Don't eat that armadillo!

"Or if there be any flesh, in the skin whereof there is a hot burning, and the quick flesh that burneth have a white bright spot, somewhat reddish, or white; Then the priest shall look upon it: and, behold, if the hair in the bright spot be turned white, and it be in sight deeper than the skin; it is a leprosy broken out of the burning: wherefore the priest shall pronounce him unclean: it is the plague of leprosy"
Leviticus 13:24-25, KJV

The New York Times says, "Armadillos Can Transmit Leprosy to Humans, Federal Researchers Confirm."
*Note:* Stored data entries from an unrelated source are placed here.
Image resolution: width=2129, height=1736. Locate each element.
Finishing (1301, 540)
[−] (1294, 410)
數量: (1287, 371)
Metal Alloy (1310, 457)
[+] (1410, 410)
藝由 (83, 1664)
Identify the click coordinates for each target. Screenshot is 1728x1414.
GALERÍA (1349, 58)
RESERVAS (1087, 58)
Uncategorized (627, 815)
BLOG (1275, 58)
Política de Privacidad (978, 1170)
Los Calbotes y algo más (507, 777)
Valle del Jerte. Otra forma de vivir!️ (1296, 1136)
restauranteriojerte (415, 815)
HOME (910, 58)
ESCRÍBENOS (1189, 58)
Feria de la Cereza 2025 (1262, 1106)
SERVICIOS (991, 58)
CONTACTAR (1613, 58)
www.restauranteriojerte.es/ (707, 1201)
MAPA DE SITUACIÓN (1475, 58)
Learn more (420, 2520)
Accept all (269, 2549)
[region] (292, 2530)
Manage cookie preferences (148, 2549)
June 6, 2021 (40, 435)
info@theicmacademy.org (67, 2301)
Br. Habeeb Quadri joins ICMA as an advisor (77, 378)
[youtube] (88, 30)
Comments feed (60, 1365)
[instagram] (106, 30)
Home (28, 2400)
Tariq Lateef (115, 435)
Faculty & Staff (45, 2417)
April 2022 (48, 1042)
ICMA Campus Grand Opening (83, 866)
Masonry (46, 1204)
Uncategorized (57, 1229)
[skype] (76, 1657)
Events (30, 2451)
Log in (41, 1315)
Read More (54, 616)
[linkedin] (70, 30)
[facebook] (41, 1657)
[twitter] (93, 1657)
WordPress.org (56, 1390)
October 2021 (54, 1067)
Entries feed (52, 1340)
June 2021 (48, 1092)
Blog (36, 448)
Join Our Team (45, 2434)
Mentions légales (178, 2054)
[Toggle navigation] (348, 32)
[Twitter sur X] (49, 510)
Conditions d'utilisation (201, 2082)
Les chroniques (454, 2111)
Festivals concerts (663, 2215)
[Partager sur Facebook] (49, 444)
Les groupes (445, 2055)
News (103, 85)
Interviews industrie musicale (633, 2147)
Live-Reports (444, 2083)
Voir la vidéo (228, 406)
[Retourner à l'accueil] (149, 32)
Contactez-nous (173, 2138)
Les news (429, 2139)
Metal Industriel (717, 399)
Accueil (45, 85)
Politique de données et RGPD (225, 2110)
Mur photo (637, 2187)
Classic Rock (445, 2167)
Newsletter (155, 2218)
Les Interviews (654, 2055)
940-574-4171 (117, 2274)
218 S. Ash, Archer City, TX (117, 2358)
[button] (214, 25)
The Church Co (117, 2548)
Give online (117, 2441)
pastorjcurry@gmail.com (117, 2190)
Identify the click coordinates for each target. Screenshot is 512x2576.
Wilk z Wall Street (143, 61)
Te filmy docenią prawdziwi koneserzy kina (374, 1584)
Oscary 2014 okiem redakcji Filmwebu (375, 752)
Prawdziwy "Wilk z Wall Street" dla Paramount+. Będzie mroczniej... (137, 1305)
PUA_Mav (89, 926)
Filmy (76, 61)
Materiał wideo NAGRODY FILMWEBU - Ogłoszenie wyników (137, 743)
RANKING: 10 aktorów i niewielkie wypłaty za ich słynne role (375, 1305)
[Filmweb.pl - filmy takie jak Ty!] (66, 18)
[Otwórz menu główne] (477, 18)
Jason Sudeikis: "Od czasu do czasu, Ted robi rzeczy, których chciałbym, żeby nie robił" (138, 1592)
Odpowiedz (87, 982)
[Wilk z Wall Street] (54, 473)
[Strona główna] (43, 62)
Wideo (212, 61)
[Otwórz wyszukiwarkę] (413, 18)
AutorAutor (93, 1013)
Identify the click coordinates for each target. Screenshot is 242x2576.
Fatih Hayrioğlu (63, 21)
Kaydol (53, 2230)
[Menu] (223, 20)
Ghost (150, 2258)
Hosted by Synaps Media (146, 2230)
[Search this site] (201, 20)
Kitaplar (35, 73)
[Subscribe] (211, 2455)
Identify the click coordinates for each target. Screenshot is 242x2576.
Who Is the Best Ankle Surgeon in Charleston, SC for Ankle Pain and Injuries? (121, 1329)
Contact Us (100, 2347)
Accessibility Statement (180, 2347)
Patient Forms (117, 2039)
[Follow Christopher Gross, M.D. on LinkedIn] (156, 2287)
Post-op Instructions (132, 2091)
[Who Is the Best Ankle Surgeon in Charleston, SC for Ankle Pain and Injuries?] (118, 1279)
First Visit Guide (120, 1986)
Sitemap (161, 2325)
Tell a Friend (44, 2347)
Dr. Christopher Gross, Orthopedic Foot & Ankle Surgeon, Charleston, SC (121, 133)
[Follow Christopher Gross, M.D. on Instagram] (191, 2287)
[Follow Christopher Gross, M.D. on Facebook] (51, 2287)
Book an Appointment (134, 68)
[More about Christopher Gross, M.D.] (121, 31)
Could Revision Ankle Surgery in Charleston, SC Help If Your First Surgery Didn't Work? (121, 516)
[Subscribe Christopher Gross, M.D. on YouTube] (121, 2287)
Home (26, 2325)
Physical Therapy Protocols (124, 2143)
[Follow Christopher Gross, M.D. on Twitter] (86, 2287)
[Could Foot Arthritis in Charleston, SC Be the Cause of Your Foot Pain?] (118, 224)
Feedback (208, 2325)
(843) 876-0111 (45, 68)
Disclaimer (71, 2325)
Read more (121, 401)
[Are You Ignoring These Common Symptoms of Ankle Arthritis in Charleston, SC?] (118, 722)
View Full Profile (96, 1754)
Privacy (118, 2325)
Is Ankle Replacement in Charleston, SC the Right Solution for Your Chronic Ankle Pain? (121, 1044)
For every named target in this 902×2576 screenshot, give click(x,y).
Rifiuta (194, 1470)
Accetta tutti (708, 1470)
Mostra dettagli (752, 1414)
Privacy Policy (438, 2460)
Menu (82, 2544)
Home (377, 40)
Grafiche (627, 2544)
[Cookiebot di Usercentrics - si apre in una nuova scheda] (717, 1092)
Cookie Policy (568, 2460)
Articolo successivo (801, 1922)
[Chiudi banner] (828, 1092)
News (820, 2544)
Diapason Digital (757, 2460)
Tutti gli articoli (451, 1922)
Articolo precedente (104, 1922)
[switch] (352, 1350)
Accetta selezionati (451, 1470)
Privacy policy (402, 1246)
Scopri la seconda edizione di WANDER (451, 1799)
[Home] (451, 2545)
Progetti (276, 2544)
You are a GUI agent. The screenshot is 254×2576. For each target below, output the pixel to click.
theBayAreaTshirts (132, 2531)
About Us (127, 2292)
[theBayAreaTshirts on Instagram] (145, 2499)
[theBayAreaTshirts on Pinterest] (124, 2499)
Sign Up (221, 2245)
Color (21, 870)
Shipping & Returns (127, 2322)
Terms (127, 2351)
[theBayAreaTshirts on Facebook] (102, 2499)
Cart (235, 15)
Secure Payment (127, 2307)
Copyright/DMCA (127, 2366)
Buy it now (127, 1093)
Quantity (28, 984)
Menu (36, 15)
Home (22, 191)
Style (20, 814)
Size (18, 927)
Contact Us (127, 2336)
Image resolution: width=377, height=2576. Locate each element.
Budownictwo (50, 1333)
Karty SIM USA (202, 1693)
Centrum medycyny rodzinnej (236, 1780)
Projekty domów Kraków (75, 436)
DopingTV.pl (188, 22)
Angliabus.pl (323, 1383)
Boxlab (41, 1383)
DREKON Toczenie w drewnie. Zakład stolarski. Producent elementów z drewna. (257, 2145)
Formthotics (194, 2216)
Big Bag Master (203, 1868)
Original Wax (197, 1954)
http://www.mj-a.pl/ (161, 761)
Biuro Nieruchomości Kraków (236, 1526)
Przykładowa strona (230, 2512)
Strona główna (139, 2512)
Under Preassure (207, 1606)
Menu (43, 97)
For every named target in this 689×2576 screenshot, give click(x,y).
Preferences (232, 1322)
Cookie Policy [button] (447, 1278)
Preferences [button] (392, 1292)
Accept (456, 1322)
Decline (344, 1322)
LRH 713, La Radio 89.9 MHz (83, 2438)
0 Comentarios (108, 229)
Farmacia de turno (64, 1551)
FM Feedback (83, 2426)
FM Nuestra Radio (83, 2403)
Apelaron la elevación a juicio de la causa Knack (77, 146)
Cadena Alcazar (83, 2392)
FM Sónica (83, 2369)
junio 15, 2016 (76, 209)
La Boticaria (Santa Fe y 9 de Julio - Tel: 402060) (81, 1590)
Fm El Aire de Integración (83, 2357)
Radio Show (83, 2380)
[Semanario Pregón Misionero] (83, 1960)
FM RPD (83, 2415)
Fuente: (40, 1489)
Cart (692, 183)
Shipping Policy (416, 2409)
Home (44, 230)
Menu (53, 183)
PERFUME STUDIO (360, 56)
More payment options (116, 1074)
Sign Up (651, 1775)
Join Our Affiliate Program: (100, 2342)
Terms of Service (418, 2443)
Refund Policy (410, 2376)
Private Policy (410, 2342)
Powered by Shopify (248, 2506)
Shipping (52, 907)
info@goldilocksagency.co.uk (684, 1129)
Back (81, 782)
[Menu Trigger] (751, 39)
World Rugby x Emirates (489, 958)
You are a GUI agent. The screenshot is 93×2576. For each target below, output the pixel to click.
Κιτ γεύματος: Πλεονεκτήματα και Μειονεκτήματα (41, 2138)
'Using genetic sequencing machines, researchers were able to confirm that about a third of the leprosy cases that arise each year in the United States almost certainly result from contact with infected armadillos. The cases are concentrated in Louisiana and Texas, where some people hunt, skin and eat armadillos."
This is good news for doctors who have been puzzled by U.S. Leprosy cases in individuals who had NOT traveled to leprosy hot spots around the world like India, Brazil, Africa, and the Philippines. The microbe that causes leprosy is a fragile one; it won't grow in petri dishes and survives only a week or two in moist soil. So researchers had been stumped tracking the U.S. source. But in retrospect the answer is not surprising. Leprosy only survives in two animals: humans and armadillos. Researchers have long used armadillos to grow the disease for testing.

According to the Times,
Leprosy now joins a host of other infectious diseases — including flu, H.I.V./AIDS and SARS — that are known to have jumped from animals to humans. Flu is thought to have first crossed to humans from migratory waterfowl several hundred years ago. H.I.V./AIDS first crossed from a chimpanzee about 90 years ago.
Ironically the disease may have first spread from humans to armadillos five hundred years ago. There are no traces of leprosy in the New World before Christopher Columbus.

Bottom Line

Left untreated, leprosy can cause permanent damage to the skin, nerves, limbs and eyes. Contrary to folklore, leprosy does not cause body parts to fall off, although they can become numb or diseased as a result of infection; infection results in tissue loss, so fingers and toes become shortened and deformed as the cartilage is absorbed into the body. Until recent times (1940s), leprosy was incurable and slightly contagious, so those infected (lepers) were shunned or forced to live in leper colonies. It is sometimes called the oldest known disease and there are many references to it in the Old and New Testaments. The Law of Moses required lepers to call out "Unclean, unclean" to warn others from touching them.

Today the infection is readily cured but it's important to catch it early before nerves are permanently damaged. Before the armadillo link was discovered, southern doctors never considered leprosy as the cause for the numb fingers their patients reported. Leprosy just made no sense if the patient had never traveled outside the U.S.